Social expectation regulation: Angry Black women in predominantly White spaces
Whether it was a discussion about civil rights in history class, or race and racism in PSHE,
raising my hand in my predominantly white secondary school felt like auditioning for the
role of social pariah.
Get it right, and the whole room goes silent; get it wrong, and I became a perpetrator of
reverse racism – yes, a real accusation I received in year 9.
Getting a race discussion “right” or “wrong” usually meant making a real, raw point that
either evoked the white guilt response of my classmates – silence and secret resent – or a
defensive reaction, completely misunderstanding and invalidating my point of view.
While I have mostly healed from the traumas of secondary school, the habits of
self-silencing and self-regulation still linger – especially in the predominantly white
spaces I navigate at university. I find myself restraining my reactions, striving not to
seem “uppity” in tutorials and everyday encounters.
One moment stands out: a white teaching assistant casually referred to Black individuals as
“Blacks”, a monolithic and dehumanising term, and made a dicey comment about our skin. I’ve
blocked out the specifics, but I distinctly remember searching around the room as their
words hung in the air, searching for confirmation from my peers – did they hear that, too?
Yet, I hesitated to challenge it. I didn’t want to make a scene or be labelled “uppity”.
More than anything, I didn’t want to get it wrong.
Those of us from marginalised communities are faced with a unique pressure to be a beacon of
knowledge on all things race, tip toeing around the minefield of white fragility and the
risk of being negatively labelled. Truthfully, all I wanted to do in the moment was go home
and lose myself in “Funniest jokes on Mock the Week” compilations on YouTube.
Whenever I’m expected to speak up, be it an expectation implicitly or explicitly set by
those around me, I must evaluate if it is truly worth the silence, accusations, labelling or
heavy mental toll. I call this process social expectation regulation: the exhausting
negotiation required to moderate or self-regulate my voice and behaviour and reconcile
social expectations based on ingrained, societal racism.
When intersectionality comes into play, the burden only intensifies. Familiar stereotypes
rear their heads: “the angry Black woman”, or “the Black mammy”. These tropes often inhibit
Black women from speaking out, caricaturing us as irrational and emotional. We are forced to
perform the emotional labour of managing white discomfort to “keep the peace”.
A more recent example occurred when a relative of mine shared an out-of-context video of
Charlie Kirk, describing him as a compassionate man who only wanted to spark debate. Heinous
claim aside, the irony wasn’t lost on me: Charlie Kirk’s words routinely left Black women,
especially academics, on the receiving end of harassment, online mobs, and, in some cases,
outright threats to their safety.
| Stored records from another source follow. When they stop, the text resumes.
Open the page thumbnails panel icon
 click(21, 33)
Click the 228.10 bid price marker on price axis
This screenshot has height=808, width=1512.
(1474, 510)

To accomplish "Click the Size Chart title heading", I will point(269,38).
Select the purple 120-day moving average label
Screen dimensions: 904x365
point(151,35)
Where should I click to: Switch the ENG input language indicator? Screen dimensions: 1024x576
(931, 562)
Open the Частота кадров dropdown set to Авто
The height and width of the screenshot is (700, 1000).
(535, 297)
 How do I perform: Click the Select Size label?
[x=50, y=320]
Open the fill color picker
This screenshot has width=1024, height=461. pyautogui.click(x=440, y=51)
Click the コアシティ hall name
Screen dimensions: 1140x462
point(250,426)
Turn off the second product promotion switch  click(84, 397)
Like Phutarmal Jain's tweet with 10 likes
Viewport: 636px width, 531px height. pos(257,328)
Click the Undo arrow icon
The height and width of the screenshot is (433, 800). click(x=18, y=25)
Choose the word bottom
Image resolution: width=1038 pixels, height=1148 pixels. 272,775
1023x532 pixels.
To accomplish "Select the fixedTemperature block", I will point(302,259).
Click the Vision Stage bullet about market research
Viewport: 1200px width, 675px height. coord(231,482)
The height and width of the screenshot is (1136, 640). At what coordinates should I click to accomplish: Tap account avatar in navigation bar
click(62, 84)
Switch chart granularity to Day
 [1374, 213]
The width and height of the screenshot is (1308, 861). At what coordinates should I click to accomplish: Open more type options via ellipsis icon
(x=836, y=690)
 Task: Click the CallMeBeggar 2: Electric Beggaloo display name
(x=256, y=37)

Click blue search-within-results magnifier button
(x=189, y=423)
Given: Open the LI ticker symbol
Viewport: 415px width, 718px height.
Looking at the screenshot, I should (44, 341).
Yet, even in that moment, I found myself
hesitating.
Having an opinion as a Black woman – especially in academic spaces or the backwash of
Instagram DMs – requires a kind of emotional acrobatics I am often too mentally fatigued to
engage with. I questioned whether speaking openly about Kirk’s history of political violence
would brand me the “angry” or “sensitive” Black girl all over again. Would my experiences be
dismissed as an overreaction by a straight, middle-class white man, his voice carrying the
weight of “neutral objectivity” while mine risked sounding like grievance?
I could scream and shout about racism – like the middle-class, white men who hold so much
power in the media – but individuals like my relative aren’t listening to understand,
they’re listening to respond. Being a Black woman in such a situation means knowing your
words do not just fall on deaf ears but bounce off reinforced walls. This fear of being
ignored or even creating a scene mean that we engage in social expectation
regulation.
What is the cost to speak up, knowing you’ll be perceived through stereotypes rather than
heard as a full person? Too often, the price is silence. And yet, I’m left wondering: who
really benefits when Black women swallow the truth, and why should any of us accept less
than our full voices in the spaces we inhabit?
There is obviously a lot of unlearning to do, but as a young Black woman striving for a
lengthy and fulfilling career in academic activism, I am choosing to speak up and advocate
for myself and the voices of other marginalised communities.
If you’re a Black woman in academia, or member of any marginalised community for that
matter, trust in your expertise and recognise that each time you speak up, you push academic
spaces towards genuine inclusion and deeper understanding.